Bobby Bonilla Day: How Bernie Madoff Helped Screw Over The New York Mets

July 1 has been referred to colloquially as Bobby Bonilla Day in many circles. Bonilla was a six-time Major League Baseball All-Star outfielder. He played for eight teams between 1986 and 2001. That included two stints with the New York Mets from 1992-1995 and 1999. The Mets are still paying him for his services. Since 2011, Bonilla is to receive $1.2 million from the Mets every year through 2035. He actually made more today than some of the sports world's biggest stars. This is a result of an unusual deferred payment systems the Mets setup in 1999. "It surely is a rather unusually structured buyout of a contract and certainly bears a term that is unlikely to be seen in the future," Darren Heitner, a sports and entertainment attorney, told Benzinga. As CBS Sports laid out, "The deal was signed by the Marlins in 1996, but Bonilla was traded to the Dodgers in the 1998 blockbuster that involved Gary Sheffield and Mike Piazza. Bonilla was later flipped to the Mets. He then only played 60 games in 1999...so the Mets saw fit to get rid of him before the 2000 season instead of paying him $5.9 million that year." This is pretty sweet deal for Bonilla. While it did require some forward thinking on his behalf, Bernie Madoff also played a big role. Mets owner Fred Wilpon was making pretty nice returns from Madoff's hedge fund, so deferring the $5.9 million (plus interest) probably didn't seem like that big of a deal. Enter Ponzi scheme.
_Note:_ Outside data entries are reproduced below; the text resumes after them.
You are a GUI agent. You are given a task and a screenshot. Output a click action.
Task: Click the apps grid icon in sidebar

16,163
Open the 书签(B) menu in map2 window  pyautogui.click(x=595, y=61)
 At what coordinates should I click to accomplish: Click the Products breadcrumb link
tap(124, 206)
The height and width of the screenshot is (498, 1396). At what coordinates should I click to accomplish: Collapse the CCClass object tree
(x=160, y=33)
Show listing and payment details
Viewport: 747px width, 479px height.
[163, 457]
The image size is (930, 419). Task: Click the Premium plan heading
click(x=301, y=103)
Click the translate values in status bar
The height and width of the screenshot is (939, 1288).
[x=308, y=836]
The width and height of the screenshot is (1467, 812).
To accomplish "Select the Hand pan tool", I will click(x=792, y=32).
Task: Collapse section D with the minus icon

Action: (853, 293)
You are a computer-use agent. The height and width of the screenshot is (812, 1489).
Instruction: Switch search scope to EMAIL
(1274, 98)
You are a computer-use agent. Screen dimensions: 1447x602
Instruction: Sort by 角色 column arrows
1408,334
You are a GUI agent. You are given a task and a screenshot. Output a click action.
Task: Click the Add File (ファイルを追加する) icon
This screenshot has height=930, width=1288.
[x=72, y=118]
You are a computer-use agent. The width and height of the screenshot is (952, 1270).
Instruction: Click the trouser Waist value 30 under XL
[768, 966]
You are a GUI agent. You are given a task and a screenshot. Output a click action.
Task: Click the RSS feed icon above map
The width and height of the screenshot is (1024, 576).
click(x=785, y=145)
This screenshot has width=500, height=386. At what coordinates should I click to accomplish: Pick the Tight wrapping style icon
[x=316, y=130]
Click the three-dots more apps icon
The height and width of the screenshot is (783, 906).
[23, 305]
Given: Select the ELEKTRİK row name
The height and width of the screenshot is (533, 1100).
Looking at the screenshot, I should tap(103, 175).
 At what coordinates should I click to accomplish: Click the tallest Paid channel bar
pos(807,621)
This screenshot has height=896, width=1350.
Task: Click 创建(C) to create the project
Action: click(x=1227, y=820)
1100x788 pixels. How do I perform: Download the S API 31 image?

Madoff was sentenced to 150 years in prison in 2009; Wilpon nearly sold the Mets, a franchise he's owned a part of since 1986. The New York Times reported in 2012, that a court-appointed trustee suing Wilpon had "evidence of the men's implausibly unyielding faith in Bernard L. Madoff's steady investment returns, and the men's dependence on those returns to help finance their businesses and deepen their personal wealth." Unfortunately like many others, Wilpon and the Mets will be paying for their mistakes for quite some time. Bonilla, the highest-paid player ($6 million a year) in the MLB for three years, gets to celebrate his own day.